#### Records supplied ####

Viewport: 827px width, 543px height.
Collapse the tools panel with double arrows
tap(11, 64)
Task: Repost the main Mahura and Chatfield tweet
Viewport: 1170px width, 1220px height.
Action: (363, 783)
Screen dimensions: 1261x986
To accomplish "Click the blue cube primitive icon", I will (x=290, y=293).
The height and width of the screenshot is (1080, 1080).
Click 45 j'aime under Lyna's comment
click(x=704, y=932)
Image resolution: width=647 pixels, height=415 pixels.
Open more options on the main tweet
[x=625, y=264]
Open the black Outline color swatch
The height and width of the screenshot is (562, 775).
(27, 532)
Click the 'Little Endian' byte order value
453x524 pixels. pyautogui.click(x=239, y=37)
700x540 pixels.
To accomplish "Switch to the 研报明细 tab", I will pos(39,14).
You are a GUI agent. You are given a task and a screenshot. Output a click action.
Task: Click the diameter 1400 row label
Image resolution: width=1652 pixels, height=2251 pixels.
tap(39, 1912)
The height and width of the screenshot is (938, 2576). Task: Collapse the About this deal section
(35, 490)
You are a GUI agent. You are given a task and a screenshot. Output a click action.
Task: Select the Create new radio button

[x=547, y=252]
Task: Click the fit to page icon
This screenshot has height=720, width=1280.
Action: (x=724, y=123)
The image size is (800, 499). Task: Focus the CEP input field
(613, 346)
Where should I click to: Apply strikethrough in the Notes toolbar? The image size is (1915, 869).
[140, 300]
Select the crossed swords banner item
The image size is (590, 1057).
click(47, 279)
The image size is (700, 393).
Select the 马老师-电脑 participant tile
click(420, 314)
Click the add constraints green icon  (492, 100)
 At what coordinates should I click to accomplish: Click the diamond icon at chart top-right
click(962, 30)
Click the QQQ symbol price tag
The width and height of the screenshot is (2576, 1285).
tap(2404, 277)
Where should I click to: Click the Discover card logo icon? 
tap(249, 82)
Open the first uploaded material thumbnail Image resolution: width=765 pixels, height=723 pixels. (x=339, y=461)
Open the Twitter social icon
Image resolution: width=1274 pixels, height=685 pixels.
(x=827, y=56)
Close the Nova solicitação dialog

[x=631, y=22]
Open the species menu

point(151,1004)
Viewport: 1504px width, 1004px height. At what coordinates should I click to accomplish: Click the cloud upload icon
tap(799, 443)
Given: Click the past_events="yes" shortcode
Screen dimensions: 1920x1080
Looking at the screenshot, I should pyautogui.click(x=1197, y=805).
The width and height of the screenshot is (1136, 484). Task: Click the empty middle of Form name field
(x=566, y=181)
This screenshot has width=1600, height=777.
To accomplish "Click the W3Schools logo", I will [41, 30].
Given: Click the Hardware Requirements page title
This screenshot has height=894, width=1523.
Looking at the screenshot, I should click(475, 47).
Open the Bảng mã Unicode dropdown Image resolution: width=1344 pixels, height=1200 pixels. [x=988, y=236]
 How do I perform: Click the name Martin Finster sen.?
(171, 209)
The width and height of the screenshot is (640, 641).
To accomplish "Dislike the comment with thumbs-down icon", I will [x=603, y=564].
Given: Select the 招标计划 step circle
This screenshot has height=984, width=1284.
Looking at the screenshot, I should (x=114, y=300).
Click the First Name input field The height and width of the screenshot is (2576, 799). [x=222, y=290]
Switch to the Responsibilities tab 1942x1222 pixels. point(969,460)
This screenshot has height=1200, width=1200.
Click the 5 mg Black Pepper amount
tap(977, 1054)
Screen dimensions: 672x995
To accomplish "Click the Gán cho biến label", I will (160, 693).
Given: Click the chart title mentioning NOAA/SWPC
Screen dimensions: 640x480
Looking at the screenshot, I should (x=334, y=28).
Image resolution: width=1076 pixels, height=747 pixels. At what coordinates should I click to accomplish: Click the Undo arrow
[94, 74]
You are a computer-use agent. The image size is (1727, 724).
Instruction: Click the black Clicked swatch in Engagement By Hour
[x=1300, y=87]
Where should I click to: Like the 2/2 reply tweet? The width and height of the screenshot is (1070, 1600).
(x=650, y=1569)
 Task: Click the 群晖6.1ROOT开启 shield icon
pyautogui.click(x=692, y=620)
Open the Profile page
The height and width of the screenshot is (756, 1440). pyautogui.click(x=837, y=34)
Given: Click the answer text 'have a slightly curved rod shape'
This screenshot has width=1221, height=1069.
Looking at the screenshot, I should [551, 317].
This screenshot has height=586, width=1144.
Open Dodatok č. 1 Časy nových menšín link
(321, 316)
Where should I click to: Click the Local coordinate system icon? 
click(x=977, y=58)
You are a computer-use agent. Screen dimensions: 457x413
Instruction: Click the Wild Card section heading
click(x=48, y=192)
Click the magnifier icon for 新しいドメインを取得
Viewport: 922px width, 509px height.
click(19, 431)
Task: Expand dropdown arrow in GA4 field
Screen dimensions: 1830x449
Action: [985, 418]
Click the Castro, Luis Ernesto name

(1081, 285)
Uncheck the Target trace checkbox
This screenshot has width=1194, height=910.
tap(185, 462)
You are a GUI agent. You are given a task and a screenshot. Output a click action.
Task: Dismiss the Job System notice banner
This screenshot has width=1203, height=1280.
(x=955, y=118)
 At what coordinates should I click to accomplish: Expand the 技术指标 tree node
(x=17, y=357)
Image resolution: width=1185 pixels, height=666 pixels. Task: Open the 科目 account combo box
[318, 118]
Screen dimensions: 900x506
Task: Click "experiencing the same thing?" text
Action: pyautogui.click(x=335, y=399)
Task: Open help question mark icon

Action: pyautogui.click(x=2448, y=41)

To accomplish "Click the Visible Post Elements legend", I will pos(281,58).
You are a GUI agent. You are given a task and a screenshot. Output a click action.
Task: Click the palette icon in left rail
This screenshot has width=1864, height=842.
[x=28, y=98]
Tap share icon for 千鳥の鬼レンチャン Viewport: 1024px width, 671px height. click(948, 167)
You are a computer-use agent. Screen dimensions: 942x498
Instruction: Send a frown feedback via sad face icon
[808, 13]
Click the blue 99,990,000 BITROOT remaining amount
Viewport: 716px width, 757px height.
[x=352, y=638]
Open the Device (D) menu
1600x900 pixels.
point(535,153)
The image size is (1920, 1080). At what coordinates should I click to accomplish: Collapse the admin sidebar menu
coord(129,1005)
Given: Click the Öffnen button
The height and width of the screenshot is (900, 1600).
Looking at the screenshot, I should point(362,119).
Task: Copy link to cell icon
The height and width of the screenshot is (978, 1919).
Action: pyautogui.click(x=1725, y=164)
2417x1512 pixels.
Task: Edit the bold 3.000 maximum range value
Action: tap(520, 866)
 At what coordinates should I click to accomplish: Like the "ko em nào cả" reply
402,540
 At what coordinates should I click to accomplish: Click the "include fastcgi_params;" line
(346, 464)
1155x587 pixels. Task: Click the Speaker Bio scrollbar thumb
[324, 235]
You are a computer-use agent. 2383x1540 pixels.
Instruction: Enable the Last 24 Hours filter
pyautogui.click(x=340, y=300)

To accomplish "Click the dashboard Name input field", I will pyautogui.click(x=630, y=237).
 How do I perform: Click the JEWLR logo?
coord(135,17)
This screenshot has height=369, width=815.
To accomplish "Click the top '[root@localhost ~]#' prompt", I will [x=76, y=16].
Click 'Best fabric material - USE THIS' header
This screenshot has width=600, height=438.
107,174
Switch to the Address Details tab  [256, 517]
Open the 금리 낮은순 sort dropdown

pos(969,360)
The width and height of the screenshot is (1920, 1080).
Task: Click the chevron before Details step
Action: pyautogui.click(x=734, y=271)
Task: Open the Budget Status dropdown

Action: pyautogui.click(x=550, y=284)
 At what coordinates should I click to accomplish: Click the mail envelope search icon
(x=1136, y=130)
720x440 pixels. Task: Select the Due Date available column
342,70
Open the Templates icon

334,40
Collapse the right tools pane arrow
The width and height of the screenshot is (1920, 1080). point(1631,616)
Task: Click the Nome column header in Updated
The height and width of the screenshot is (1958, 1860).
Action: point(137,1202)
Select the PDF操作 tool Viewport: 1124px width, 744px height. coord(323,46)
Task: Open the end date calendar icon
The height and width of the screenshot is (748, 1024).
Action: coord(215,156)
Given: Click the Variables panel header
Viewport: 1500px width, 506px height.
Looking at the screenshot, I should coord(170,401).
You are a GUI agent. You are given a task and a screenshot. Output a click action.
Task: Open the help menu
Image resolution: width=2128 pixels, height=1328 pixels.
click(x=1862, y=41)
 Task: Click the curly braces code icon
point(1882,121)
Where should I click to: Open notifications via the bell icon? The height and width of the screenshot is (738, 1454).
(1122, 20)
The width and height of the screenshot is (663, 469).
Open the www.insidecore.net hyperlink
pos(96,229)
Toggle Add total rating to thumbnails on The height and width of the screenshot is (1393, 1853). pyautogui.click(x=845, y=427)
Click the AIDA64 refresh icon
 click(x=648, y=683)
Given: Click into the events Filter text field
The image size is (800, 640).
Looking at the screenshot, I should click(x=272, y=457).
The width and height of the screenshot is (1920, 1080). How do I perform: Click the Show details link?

####

Goal: Render the listing from the line containing "The width and height of the screenshot is (1136, 484)." through the line containing "Looking at the screenshot, I should (x=334, y=28)." as a Markdown table with the columns Row and Line. Give each nonblank line its own row, numbered in order.

Response to the exercise:
| Row | Line |
|---|---|
| 1 | The width and height of the screenshot is (1136, 484). Task: Click the empty middle of Form name field |
| 2 | (x=566, y=181) |
| 3 | This screenshot has width=1600, height=777. |
| 4 | To accomplish "Click the W3Schools logo", I will [41, 30]. |
| 5 | Given: Click the Hardware Requirements page title |
| 6 | This screenshot has height=894, width=1523. |
| 7 | Looking at the screenshot, I should click(475, 47). |
| 8 | Open the Bảng mã Unicode dropdown Image resolution: width=1344 pixels, height=1200 pixels. [x=988, y=236] |
| 9 |  How do I perform: Click the name Martin Finster sen.? |
| 10 | (171, 209) |
| 11 | The width and height of the screenshot is (640, 641). |
| 12 | To accomplish "Dislike the comment with thumbs-down icon", I will [x=603, y=564]. |
| 13 | Given: Select the 招标计划 step circle |
| 14 | This screenshot has height=984, width=1284. |
| 15 | Looking at the screenshot, I should (x=114, y=300). |
| 16 | Click the First Name input field The height and width of the screenshot is (2576, 799). [x=222, y=290] |
| 17 | Switch to the Responsibilities tab 1942x1222 pixels. point(969,460) |
| 18 | This screenshot has height=1200, width=1200. |
| 19 | Click the 5 mg Black Pepper amount |
| 20 | tap(977, 1054) |
| 21 | Screen dimensions: 672x995 |
| 22 | To accomplish "Click the Gán cho biến label", I will (160, 693). |
| 23 | Given: Click the chart title mentioning NOAA/SWPC |
| 24 | Screen dimensions: 640x480 |
| 25 | Looking at the screenshot, I should (x=334, y=28). |